Qui, stiamo retrocedendo.
Un accordo tra gli operatori significherebbe, in poche parole, censura tramite modifica dei server DNS, o creazione di un server DNS nazionale, come in Cina, per intenderci. Ma siamo un regime o una repubblica? oO
Stanno facendo tutto questo perché noi poveri utenti non potremmo replicare o opporci ad un patto tra operatori. Invece, se fosse una legge, potremmo sempre fare un referendum. Ci vogliono escludere completamente dalla politica e dalle loro "decisioni". Se prima avevamo qualche piccola speranza, ora... :-/
Pessimo, veramente.
PS: visto che ho notato gente delle istituzioni molto interessata alla lettura del mio ultimo post sulla censura nel web, quello che volevo dire è che non serve una legge, né tantomeno una autoregolamentazione. Non serve nulla, va tutto bene come sta attualmente. Facebook, o internet, non sono assolutamente la causa del "clima d'odio" che state cercando di combattere. Anzi.
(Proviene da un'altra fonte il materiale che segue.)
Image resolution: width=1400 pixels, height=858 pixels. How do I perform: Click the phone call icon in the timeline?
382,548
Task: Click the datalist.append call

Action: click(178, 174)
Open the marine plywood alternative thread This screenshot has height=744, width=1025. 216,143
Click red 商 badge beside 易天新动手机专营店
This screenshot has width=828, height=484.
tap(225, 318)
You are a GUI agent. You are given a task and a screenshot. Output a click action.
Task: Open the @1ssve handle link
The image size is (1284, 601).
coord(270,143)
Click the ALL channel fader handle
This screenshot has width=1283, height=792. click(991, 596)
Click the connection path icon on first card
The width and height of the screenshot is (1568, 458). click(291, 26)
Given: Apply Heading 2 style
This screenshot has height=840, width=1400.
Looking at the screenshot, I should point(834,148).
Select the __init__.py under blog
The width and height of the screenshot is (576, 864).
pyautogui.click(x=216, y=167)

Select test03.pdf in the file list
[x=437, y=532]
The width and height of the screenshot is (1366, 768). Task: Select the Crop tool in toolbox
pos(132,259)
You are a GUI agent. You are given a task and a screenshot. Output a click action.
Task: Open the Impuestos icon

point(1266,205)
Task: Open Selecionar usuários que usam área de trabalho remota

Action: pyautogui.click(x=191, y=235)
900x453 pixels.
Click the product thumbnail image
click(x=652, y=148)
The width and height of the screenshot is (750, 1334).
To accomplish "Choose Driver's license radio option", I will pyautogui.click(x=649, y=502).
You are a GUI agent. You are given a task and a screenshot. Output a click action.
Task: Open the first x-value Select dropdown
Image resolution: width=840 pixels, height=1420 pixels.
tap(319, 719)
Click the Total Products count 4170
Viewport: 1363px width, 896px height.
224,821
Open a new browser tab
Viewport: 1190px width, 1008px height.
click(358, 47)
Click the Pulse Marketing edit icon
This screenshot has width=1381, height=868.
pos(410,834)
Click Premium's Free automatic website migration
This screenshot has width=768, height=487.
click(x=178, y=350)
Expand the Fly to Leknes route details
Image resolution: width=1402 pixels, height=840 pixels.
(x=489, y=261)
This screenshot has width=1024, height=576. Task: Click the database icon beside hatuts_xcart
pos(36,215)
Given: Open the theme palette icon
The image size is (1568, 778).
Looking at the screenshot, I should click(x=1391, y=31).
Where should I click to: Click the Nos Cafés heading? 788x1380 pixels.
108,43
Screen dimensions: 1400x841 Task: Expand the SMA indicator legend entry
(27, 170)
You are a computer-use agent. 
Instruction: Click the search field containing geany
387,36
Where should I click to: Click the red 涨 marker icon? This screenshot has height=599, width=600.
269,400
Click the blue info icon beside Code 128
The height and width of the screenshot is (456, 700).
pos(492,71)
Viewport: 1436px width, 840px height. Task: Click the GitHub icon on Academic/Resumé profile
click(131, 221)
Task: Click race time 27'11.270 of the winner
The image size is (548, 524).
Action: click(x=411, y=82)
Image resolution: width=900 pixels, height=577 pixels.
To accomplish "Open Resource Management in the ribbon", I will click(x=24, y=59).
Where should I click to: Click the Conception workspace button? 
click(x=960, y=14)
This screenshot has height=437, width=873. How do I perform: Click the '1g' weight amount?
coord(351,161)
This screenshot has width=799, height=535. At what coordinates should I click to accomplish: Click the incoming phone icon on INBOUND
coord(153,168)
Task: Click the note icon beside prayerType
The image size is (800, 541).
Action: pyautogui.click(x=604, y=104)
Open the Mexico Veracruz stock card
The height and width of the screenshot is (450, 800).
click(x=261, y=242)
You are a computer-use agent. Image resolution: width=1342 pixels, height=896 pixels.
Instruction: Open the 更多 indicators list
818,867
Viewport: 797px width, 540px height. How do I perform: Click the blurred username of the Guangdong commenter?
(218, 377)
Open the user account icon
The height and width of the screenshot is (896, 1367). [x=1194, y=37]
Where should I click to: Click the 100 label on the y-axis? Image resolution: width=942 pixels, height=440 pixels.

Internet, citando un utente del web che voglio lasciare anonimo, "è di certo più democratico del governo italiano".
Ma soprattutto questa "necessità di rimuovere contenuti che integrano gravi reati" non troverà mai un riscontro dal lato della popolazione. Internet è libero è mondiale, non è un caso nazionale che va censurato o comunque controllato. Perché un italiano dovrebbe avere meno libertà di un francese o di un tedesco?!?
Vi lascio con una ultima, piccola ma significativa news su quello che sta accadendo:
Si svolgerà oggi, Mercoledì 23 dicembre, in Piazza del Popolo a Roma, a partire dalle 17, la manifestazione per il web, organizzata da Diritto alla Rete e l’Istituto per le Politiche dell’Innovazione.
“Tutti in silenzio e sdraiati per terra” è lo slogan sul sito del network per la libera espressione e informazione attraverso internet. La protesta si inserisce nell’ambito delle manifestazioni organizzate contro la proposta del governo di censura su internet.